Spouses at BorderWhen Canada closed its border mid-March due to the pandemic, John Alan Aucoin and other Canadians were unequivocally assured their spouses from abroad would be allowed into the country despite the travel bans.

Little did they know it would come with a catch. Canada Border Services Agency actually had its own rules when applying the government order.

Aucoin didn’t expect his American wife, Adrienne Berg Yorinks, to have trouble coming home to Cape Breton. The couple’s only concern returning from Florida was being able to drive through Maine and New York with those states in lockdown.

But like many foreigner nationals married to Canadians but yet to become permanent residents, Yorinks was refused entry at the border. The couple have been separated for weeks now, one in Florida, the other in Nova Scotia, not knowing when the border will reopen.

“Adrienne was not on a shopping trip.

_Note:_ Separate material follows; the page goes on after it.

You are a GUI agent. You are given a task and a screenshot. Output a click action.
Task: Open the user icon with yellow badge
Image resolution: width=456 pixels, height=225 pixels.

It was not an optional travel. She’s travelling to our primary home with me, a Canadian,” said Aucoin, who met his now wife in 2014. They wed in 2018.

“The fact is Canadian families are being separated notwithstanding of our prime minister’s assertions.”

On March 16, when Prime Minister Justin Trudeau announced the border would be closed to non-Canadians, he made exceptions for immediate family members of Canadian citizens and permanent residents. The travel ban, as stated in the government’s orders, was to curtail the spread of COVID-19.